5– Yalnız bu iftira suçunun arkasından tevbe ederek tutumlarını düzeltenler bu hükmün kapsamı dışındadırlar. Çünkü Allah affedicidir, merhametlidir.
Fıkıh bilginleri, bu ayetin hangi durumları verilen hükmün dışında tuttuğu konusunda birbirlerinden farklı görüşlere sahiptirler. Bu, sadece son cezayı mı kapsıyor ve sadece fasıklık sıfatını mı kaldırıyor? Buna rağmen şahitliğinin kabul edilmemesi sürecek mi? Yoksa tevbe etmesiyle birlikte şahitlikleri geçerli mi olacak? İmam Malik, Ahmed ve Şafii, iftiracı tevbe ettiği andan itibaren şahitliği geçerli olur ve fasıklık sıfatı kalkar düşüncesindedirler. İmam Ebu Hanife ise; “Bu ayetteki istisna eydatı son cümleye yöneliktir, bu yüzden zina suçlamasında bulunan kişi tevbe ettiği zaman fasıklık niteliği kalkar ama şahitliğinin geçersizliği devam eder” demiştir. Şâ’bi ve Dahhak: Tevbe etse bile şahitliği kabul edilmez. Ancak zina suçlamasında bulunurken iftira attığını itiraf ederse, bu durumda şahitliği kabul edilir, düşüncesindedirler.

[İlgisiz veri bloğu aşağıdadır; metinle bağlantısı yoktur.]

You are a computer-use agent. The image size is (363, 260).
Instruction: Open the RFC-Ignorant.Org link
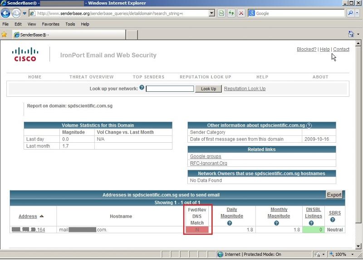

Ben bu sonuncu görüşü tercih ediyorum. Çünkü burada tevbenin yanında, iftiraya uğrayanın iftiracının açık itirafı ile aklanmasının duyurulması zorunluluğu getiriliyor. Ancak bununla zina suçlamasının son etkisi de silinmiş olabilir. Zina suçlamasında bulunan kişi delil yetersizliğinden dolay cezaya çarptırılmıştır denemez. Bu suçlamayı duyan hiç kimsenin içinde “Bu söylenti belki de doğrudur ama suçlayan geri kalan şahitleri bulamamıştır” düşüncesi uyanmaz. Bu şekilde iftiraya uğramış kişinin ırzı aklanmış ve yasal açıdan sonra düşünce açısından da itibari iade edilmiş olur. Sonra, yaptığı iftirayı itiraf ederek tevbe eden ayrıca cezasını da çeken iftiracının itibarına zarar verecek bir durumda kalmamış olur.